Il Cinema Teatro Di Pace di Caserta illumina la seconda serata della rassegna cinematografica “Caserta Doc Focus” dove il documentario smette di essere visione per diventare un presidio culturale di incontro. Un successo la presentazione ieri sera del film “Nino 18 giorni” film documentario dedicato al grande Nino D’Angelo del regista partenopeo Antonio D’Angelo. Il giovane regista Tony D’Angelo rappresenta oggi la vera essenza di vita della cultura artistica campana. Il documentario sul padre Nino D’Angelo, ti tocca il cuore, ma soprattutto ti fa capire la vera cultura partenopea. Essere napoletano oggi è vita. Una grande scuola di vita, una grande storia.
Commuove, diverte, è ben scritto, scorre fluido su più strati, c’è tanta poesia, ma soprattutto c’è tanto amore.

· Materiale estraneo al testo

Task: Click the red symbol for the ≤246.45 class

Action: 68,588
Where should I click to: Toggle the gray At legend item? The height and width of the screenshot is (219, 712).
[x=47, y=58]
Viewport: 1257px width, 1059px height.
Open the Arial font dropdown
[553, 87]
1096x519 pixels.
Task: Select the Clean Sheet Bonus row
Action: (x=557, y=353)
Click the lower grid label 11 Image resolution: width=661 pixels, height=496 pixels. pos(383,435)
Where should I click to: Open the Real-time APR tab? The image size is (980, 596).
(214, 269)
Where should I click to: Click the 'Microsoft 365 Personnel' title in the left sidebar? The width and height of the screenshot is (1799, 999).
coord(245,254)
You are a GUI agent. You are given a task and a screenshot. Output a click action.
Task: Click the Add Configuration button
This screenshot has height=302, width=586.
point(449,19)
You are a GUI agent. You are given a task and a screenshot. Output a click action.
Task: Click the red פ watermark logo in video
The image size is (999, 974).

È stato bello rivivere ieri sera dalle parole di Toni la storia della vita del padre, i luoghi, il riscatto dalle umili origini, il rapporto d’amore con Napoli, Nino D’Angelo, rappresenta la vera eredità storica della città di Napoli, con Sergio Bruno, Mario Merola, Enzo Cannavale, Nino Taranto, Massimo Troisi, Eduardo De Filippo, Totò, Carlo Pedersoli, rappresenta la vera sensibilità umana, la vera profondità d’animo, l’intelligenza, l’umiltà, e l’onestà intellettuale di chi ha vissuto la vera cultura partenopea. Loro sono la vera identità storica napoletana. Tutti noi ammiriamo Toni, perché ha usato ieri nel dibattito in sala, parole bellissime verso suo padre. L’opera cinematografica è un bellissimo gesto d’affetto verso il suo genitore, con un passato popolare. Radio Caserta Tv ha raccontato ai microfoni con il figlio la vera nascita del capolavoro cinematografico. Una grande occasione per capire la vera storia del mitico scugnizzo napoletano di New York, il mitico Nino rimane sempre negli annali della storia contemporanea artistica campana.